** PROBLEM STATEMENT **
Among the records, find the lines that hold the string "will" and return them.

[RECORDS — start]

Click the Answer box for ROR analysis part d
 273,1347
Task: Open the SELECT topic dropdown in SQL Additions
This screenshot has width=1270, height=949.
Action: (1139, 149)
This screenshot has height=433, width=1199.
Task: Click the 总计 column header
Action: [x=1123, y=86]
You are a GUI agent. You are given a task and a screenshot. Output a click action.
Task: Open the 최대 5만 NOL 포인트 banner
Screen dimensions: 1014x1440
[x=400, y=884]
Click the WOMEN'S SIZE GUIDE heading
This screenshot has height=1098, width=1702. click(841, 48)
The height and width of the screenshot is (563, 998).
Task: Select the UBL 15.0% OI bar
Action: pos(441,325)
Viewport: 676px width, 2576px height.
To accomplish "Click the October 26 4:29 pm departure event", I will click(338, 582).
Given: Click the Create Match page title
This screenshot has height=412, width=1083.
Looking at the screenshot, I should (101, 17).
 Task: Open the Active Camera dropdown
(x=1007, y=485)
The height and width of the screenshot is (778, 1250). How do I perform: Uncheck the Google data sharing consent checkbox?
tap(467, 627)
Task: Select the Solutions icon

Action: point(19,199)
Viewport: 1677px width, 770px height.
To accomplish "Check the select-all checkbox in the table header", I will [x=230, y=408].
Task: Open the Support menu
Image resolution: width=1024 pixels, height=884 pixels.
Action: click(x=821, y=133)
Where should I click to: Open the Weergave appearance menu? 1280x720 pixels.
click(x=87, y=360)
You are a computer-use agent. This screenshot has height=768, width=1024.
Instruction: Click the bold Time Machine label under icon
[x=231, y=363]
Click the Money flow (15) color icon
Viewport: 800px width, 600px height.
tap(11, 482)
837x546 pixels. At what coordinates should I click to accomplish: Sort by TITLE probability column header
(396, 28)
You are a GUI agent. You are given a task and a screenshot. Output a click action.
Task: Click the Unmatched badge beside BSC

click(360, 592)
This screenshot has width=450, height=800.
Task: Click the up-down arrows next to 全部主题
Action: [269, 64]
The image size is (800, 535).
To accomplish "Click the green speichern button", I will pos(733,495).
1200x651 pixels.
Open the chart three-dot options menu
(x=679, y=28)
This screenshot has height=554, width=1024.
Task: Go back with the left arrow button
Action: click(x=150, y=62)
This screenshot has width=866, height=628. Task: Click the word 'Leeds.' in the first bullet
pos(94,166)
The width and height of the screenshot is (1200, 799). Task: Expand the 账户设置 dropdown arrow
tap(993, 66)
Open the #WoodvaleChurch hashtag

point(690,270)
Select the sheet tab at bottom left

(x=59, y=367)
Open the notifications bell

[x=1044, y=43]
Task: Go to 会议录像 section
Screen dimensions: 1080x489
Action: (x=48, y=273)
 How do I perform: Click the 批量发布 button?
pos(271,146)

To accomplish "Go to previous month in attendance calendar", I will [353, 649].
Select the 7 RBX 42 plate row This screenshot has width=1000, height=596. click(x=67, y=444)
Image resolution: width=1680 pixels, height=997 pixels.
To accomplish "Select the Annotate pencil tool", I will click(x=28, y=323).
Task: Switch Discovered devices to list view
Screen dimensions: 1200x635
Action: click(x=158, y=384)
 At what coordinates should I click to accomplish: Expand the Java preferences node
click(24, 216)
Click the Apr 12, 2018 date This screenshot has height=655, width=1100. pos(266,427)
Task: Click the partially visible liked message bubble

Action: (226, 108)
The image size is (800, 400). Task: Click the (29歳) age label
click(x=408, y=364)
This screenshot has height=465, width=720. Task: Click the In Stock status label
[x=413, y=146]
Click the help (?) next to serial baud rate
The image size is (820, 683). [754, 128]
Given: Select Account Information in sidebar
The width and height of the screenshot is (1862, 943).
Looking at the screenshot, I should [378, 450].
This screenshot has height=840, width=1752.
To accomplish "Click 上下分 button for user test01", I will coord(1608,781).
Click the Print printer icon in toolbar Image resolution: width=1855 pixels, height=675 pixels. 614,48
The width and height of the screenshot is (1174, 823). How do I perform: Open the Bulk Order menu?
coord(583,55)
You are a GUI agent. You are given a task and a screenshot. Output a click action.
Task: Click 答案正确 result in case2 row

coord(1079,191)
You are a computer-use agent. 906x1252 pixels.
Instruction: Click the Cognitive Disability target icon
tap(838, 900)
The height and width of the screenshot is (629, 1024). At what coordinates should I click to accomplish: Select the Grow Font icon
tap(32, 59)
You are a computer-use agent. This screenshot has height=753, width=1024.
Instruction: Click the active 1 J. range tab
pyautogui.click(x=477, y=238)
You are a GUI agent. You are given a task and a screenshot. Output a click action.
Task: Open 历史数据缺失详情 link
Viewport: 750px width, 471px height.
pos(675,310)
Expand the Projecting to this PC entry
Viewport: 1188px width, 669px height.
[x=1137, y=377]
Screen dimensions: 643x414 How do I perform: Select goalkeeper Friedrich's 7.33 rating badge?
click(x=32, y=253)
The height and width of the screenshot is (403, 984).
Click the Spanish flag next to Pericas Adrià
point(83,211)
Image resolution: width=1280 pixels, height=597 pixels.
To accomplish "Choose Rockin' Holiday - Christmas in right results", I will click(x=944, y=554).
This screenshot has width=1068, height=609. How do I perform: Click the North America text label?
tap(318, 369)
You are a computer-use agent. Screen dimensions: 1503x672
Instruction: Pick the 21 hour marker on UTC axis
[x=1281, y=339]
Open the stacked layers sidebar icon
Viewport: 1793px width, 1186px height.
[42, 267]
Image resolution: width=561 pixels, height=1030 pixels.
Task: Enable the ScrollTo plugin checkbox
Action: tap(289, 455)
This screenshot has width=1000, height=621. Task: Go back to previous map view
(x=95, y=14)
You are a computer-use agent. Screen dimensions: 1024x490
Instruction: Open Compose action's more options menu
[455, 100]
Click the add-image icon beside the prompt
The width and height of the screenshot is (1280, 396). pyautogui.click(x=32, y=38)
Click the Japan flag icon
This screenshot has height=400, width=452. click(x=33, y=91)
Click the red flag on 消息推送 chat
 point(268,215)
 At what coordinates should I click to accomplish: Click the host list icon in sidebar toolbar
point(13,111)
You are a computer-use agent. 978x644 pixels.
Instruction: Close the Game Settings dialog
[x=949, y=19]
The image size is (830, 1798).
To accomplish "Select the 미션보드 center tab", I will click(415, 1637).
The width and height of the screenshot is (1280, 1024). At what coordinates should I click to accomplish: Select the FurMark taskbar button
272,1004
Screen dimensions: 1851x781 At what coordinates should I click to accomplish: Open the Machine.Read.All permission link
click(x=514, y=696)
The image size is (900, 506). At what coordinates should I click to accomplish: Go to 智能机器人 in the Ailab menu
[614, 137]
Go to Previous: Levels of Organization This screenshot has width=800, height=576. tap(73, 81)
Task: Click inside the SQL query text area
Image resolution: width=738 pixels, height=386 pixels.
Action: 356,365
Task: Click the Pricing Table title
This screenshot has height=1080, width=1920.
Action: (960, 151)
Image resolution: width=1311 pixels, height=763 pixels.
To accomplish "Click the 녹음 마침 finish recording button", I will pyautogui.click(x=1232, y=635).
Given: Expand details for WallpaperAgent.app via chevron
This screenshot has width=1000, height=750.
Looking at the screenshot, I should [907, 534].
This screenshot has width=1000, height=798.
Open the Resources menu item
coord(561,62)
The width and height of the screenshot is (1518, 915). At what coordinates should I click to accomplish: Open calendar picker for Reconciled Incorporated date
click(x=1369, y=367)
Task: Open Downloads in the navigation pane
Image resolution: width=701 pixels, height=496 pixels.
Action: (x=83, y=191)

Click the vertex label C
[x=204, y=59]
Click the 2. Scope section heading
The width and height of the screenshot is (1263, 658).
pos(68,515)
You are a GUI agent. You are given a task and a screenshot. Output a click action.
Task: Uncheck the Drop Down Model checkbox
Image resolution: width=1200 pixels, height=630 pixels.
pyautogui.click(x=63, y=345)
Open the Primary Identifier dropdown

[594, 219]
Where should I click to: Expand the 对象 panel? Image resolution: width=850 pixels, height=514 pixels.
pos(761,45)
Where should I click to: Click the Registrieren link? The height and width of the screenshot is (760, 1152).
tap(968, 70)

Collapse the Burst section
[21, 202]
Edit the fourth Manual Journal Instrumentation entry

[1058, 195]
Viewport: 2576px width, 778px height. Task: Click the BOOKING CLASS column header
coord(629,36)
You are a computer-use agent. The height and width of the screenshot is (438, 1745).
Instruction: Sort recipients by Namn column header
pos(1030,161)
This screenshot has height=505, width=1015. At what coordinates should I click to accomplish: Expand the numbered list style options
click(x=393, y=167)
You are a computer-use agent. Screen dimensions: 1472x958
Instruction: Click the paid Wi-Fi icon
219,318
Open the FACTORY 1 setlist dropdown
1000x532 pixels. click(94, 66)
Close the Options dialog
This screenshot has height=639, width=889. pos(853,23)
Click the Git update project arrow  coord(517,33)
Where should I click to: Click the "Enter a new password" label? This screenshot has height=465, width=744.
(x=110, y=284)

[RECORDS — finish]

** WRITTEN RESPONSE **
To accomplish "Click the October 26 4:29 pm departure event", I will click(338, 582).
To accomplish "Check the select-all checkbox in the table header", I will [x=230, y=408].
To accomplish "Click the green speichern button", I will pos(733,495).
To accomplish "Go to previous month in attendance calendar", I will [353, 649].
To accomplish "Select the Annotate pencil tool", I will click(x=28, y=323).
To accomplish "Click 上下分 button for user test01", I will coord(1608,781).
To accomplish "Choose Rockin' Holiday - Christmas in right results", I will click(x=944, y=554).
To accomplish "Select the 미션보드 center tab", I will click(415, 1637).
To accomplish "Click the 녹음 마침 finish recording button", I will pyautogui.click(x=1232, y=635).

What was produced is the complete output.